L'heure du coucher vint ; et je me fais réveiller par des coups frapper à ma porte .  Je restai figée dans mon lit .  J'entendis :  Denise ouvre-moi c'est Claude .  J'étais pas grosse dans mon lit...  N'obtenant pas de réponse , il finit par partir.  Le lendemain matin je priai Dieu qu'André arriva tôt ce soir là . Quand je revins du collège ; il m'attendait à la porte .  Il se doutait que le monsieur reviendrait . Juste après le souper ; on frappa à la porte .  André ouvrit ; c'était bien lui qui se présentait .  Encore en uniforme donc sur les heures de son travail .  En voyant André ; il crût que c'était mon père !!!  Nous n'avons pas démenti et il sortit penaud et j'en entendis plus parler .  Le sans-gêne de cet homme me stupéfia .

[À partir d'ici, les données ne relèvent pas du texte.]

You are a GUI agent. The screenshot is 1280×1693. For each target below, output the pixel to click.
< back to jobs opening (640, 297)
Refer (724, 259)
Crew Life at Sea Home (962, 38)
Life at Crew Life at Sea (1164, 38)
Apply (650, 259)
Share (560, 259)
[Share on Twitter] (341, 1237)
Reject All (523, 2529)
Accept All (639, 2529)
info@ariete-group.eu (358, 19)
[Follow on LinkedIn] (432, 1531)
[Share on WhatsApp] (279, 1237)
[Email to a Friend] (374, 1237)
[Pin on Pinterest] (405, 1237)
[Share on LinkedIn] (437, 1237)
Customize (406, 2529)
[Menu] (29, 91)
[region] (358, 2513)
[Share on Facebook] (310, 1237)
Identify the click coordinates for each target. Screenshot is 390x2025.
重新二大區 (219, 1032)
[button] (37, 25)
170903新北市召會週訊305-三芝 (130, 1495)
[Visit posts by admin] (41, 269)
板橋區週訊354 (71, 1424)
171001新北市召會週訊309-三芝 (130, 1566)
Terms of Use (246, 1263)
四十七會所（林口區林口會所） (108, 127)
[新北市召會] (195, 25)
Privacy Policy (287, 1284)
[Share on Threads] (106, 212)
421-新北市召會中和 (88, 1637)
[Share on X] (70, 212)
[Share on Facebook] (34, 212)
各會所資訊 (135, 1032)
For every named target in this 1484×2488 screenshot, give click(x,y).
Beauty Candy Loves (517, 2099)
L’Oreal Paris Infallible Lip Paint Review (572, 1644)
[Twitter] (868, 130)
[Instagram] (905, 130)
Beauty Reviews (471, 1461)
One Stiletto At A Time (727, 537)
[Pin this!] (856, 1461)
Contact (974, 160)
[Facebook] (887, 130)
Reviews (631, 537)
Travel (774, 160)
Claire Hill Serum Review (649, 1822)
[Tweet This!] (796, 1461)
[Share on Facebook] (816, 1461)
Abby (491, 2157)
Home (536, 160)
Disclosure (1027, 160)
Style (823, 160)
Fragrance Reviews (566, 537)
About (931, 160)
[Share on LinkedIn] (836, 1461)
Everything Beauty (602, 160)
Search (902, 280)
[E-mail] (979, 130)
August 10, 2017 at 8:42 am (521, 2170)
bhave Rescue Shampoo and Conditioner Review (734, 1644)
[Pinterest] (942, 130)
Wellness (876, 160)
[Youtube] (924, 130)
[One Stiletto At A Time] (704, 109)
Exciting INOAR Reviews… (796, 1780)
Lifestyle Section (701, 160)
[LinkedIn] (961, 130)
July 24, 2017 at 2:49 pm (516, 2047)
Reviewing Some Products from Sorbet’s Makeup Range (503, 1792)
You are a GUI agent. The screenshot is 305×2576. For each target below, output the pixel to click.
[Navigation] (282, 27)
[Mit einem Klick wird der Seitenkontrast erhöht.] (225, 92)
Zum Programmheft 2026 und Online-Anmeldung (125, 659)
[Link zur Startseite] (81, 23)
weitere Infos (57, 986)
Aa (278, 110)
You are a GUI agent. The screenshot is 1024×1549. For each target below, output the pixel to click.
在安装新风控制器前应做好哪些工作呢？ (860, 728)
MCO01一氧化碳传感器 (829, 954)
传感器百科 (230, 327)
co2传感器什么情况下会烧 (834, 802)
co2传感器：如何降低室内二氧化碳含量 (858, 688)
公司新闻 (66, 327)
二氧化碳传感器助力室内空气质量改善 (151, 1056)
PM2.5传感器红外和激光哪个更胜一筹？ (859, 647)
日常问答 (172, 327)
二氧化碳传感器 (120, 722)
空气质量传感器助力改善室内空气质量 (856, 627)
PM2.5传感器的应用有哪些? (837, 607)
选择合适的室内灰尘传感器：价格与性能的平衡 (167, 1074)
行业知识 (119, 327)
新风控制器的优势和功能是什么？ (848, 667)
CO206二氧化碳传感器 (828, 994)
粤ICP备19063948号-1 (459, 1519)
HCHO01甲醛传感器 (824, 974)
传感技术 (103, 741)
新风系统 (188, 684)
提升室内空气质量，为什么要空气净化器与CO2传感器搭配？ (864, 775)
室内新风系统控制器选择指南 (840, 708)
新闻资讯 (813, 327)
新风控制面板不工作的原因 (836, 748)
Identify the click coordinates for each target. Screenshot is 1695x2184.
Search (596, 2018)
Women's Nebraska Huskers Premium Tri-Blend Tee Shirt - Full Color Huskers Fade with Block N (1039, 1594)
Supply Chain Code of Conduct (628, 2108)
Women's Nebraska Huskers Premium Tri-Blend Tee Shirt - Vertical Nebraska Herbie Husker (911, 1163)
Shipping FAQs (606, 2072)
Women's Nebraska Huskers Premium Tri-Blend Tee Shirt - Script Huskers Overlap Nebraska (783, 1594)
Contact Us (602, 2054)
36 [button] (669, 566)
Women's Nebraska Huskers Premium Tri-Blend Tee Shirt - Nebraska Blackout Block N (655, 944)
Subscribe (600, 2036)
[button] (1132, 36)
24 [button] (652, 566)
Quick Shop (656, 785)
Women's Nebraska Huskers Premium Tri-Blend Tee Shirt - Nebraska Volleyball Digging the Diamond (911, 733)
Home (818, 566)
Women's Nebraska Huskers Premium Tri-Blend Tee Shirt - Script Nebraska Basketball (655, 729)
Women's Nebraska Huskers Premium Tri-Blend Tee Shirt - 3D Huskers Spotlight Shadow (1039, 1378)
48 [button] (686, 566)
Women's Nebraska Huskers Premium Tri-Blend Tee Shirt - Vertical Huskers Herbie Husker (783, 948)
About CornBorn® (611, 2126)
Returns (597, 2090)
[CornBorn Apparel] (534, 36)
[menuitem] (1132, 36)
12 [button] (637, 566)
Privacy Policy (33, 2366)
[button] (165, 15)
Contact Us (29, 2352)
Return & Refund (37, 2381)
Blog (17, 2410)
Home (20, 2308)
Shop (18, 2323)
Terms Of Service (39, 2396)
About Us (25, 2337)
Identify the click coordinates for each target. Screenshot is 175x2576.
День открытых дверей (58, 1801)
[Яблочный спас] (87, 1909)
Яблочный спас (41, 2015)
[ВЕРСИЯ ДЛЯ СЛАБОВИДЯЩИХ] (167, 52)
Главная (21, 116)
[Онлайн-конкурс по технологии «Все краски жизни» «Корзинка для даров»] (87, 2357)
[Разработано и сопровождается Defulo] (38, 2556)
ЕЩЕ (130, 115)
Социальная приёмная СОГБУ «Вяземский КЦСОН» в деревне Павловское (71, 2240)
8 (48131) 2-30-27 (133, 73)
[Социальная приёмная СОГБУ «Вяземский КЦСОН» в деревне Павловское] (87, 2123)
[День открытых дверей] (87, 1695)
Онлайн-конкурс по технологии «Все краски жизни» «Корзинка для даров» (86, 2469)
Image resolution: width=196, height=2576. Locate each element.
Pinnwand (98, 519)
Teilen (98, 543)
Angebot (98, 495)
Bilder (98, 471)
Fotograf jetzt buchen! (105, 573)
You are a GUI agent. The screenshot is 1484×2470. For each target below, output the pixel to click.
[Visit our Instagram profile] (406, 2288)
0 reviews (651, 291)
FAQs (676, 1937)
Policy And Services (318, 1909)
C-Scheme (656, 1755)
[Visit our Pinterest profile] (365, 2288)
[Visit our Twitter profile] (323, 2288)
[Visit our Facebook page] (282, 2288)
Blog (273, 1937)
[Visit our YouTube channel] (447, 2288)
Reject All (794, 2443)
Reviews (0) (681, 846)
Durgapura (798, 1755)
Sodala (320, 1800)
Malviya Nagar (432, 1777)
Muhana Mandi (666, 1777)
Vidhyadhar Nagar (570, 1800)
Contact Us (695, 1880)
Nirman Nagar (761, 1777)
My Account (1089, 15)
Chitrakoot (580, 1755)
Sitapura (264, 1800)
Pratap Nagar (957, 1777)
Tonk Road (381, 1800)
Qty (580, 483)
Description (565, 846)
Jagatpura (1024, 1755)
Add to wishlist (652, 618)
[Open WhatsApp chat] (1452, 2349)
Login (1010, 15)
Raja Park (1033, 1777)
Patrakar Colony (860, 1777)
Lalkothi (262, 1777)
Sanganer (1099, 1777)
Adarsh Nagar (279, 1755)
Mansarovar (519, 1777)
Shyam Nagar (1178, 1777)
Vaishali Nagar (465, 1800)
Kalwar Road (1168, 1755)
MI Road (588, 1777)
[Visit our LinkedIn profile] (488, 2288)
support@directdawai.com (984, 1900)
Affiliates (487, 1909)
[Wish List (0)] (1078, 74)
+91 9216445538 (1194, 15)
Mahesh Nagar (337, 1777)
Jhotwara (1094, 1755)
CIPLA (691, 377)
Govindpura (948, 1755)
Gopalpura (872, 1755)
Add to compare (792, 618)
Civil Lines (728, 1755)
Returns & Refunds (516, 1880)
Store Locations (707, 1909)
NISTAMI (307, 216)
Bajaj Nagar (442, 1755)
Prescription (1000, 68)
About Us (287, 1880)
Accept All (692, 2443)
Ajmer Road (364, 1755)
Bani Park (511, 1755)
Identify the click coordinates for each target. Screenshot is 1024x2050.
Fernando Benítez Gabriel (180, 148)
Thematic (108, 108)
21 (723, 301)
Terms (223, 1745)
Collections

Le 22 novembre , jour de l'assassinat du président des États-Unis ;  dès mon retour de l'école je reçois un appel de Mme Desmarteaux me demandant si j'attendais son fils pour la soirée .  Je pensais que c'était lui qui s'annonçait .  Elle le cherchait et me demanda si elle pouvait laisser mon numéro de téléphone à Jeanne-Ida Jackson ; la sœur du père biologique d'André .  En début de soirée , André était avec moi et le téléphone sonna .  L'interlocutrice parlait anglais , je passai l'appareil à André .  Sa tante lui annonça le décès de son père à Toronto où il résidait depuis quelques années .  Cette nouvelle n'affecta pas trop le fils .  Ils ne se connaissaient pas beaucoup .  Sa mère s'étant séparé quand l'enfant eut deux ans .  

Le temps des fêtes arriva et je me rendis chez mes parents pour cette période . Peu après la reprise des cours ; je me rendis à un rendez-vous à l'Institut de Réhabilitation fixé par le Dr Talbot .  Je lui signalai qu'une orteil me faisait souffrir quand je devais rester debout longtemps .   L'attente de mon transport ; debout tous les matins dans l'entrée de l'immeuble , devenait pénible .  Après examen; il me dit qu'il fallait que cet orteil marteau se fasse redresser .  Il me référa au Dr Pierre Labelle de Ste-Justine .  La consultation eut lieu quelque temps après et la chirurgie ne tarda pas .  Ce fut fait sous anesthésie locale et l'hospitalisation dura 24 heures .  Je repris mes cours dès le lendemain .  La broche installé dans l'orteil fut très embarrassante .  J'avais découvert mon bout de pied en enlevant le cuir du devant de mon soulier .  Je vécus trois mois sur le qui vive ; avec la crainte que les élèves turbulents m'accrochassent cette broche .  Durant cette période ; en février ; j'assistai à la bénédiction de l'union de la mère d'André avec M Desmarteaux .  Ils officialisaient une union de fait qui durait depuis 1935 .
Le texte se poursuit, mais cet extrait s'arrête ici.